Stored items from a collection
+ + + + + + +
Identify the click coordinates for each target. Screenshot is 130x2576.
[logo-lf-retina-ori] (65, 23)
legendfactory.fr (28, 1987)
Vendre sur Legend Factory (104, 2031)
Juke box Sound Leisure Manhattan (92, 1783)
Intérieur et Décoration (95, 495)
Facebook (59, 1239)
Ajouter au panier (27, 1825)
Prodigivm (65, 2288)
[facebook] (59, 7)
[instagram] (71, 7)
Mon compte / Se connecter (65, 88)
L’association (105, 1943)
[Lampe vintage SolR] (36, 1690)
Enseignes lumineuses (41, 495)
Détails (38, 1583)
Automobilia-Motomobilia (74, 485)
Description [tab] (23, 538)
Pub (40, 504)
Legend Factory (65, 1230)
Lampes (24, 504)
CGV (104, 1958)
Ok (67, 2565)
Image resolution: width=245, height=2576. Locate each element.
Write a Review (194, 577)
+ + + + + + +
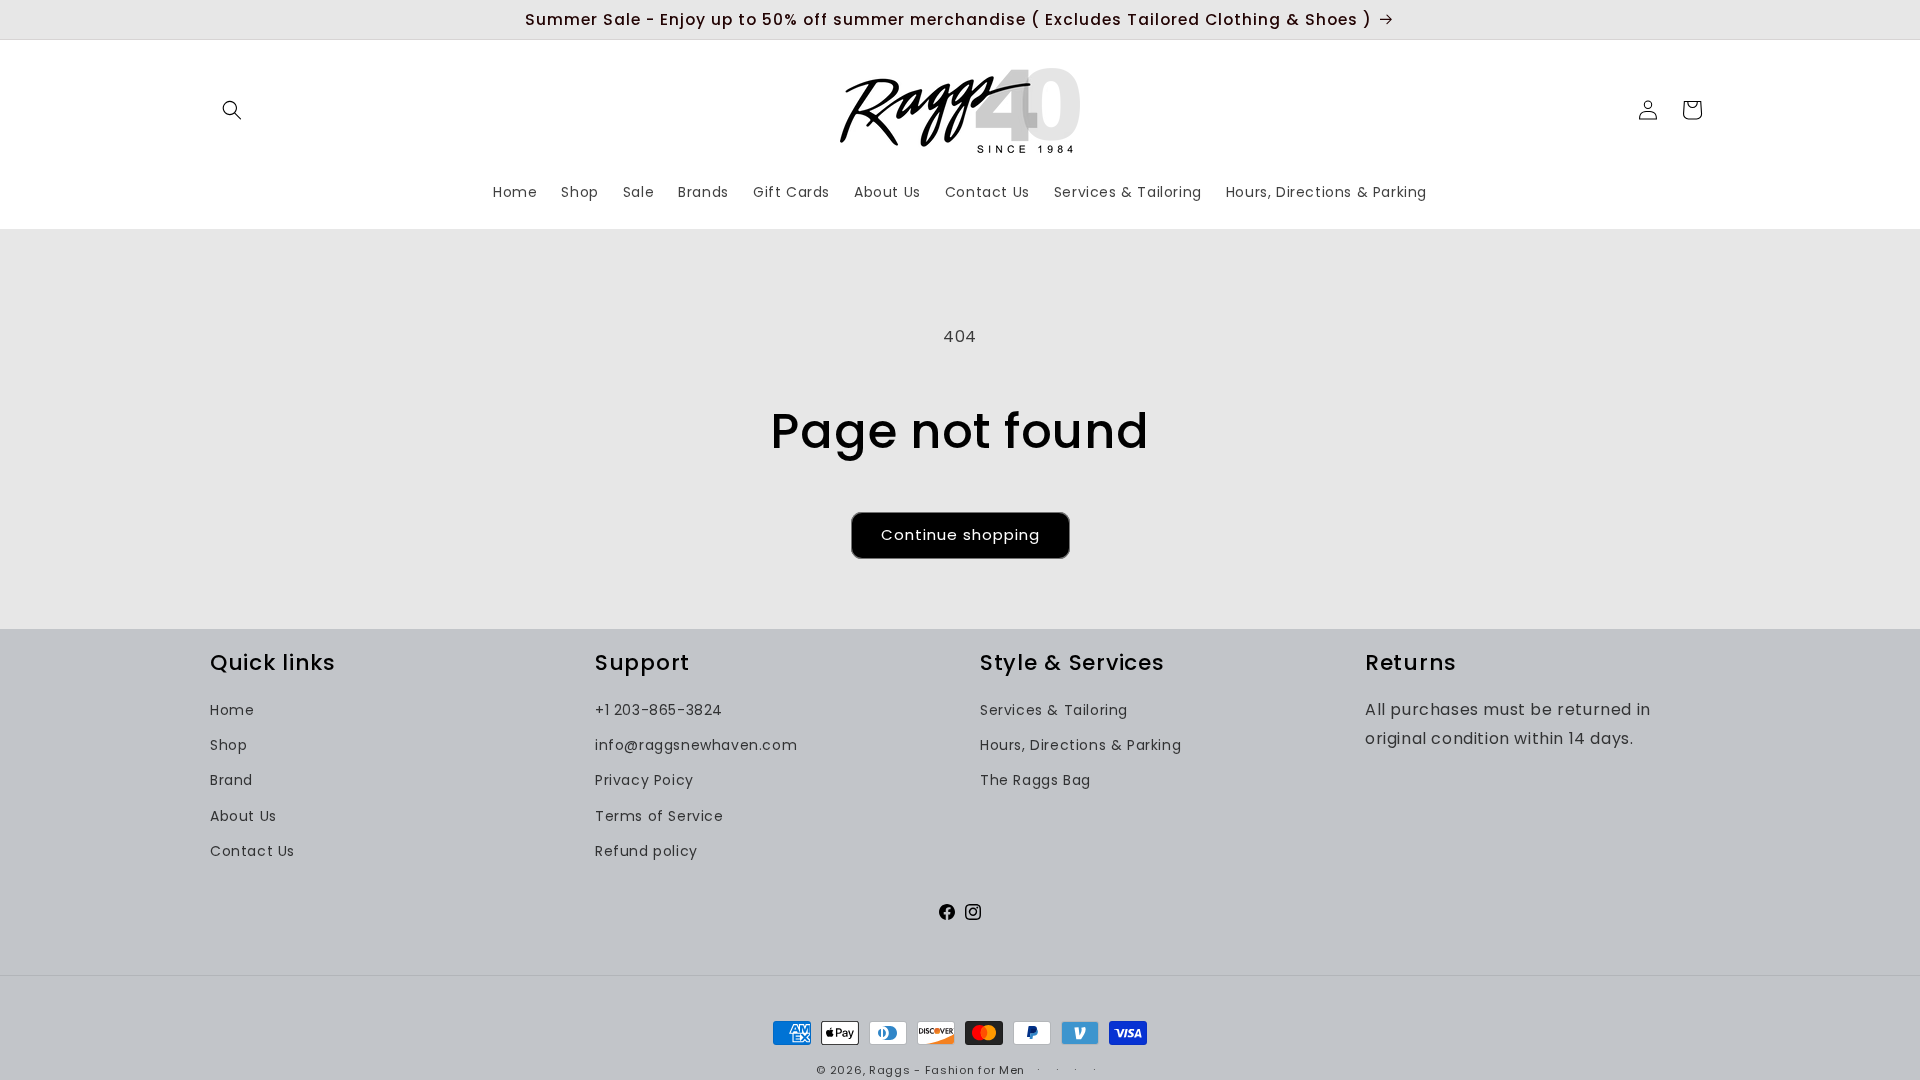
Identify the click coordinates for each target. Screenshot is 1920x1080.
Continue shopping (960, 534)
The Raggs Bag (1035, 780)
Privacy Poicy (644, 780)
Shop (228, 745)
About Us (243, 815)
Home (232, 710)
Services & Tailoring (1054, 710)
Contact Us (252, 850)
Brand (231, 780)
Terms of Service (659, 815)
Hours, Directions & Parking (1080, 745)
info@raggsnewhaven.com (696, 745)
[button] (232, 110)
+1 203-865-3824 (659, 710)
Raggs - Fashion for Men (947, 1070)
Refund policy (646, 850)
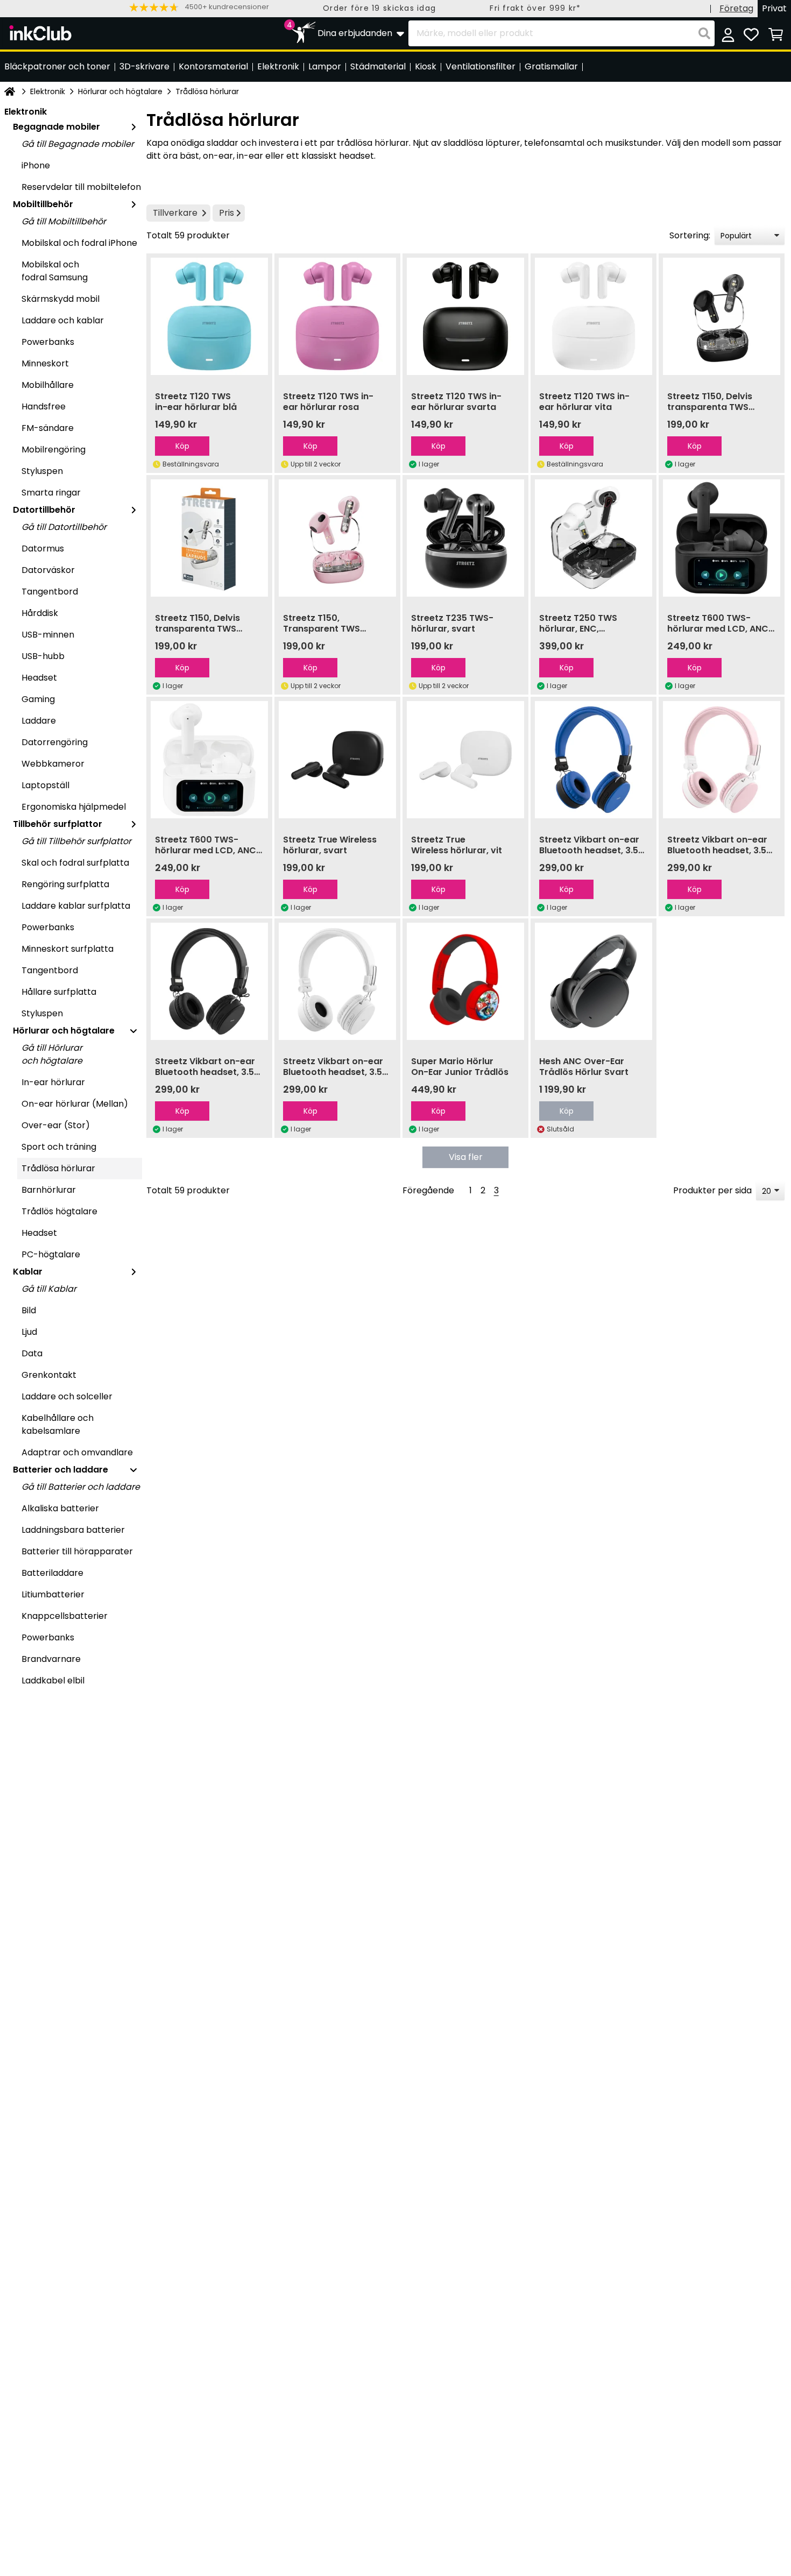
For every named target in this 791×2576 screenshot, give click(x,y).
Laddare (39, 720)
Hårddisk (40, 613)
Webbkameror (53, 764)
+ + + + + + +
■ **AIM OF THE EXERCISE**
Could you set down, exactly as written, the lines above between the one holding "Image resolution: width=245, height=2576." and the one holding "Write a Review (194, 577)", inclusive, and nothing more?

■ **EXERCISE SOLUTION**
Image resolution: width=245, height=2576. Locate each element.
Write a Review (194, 577)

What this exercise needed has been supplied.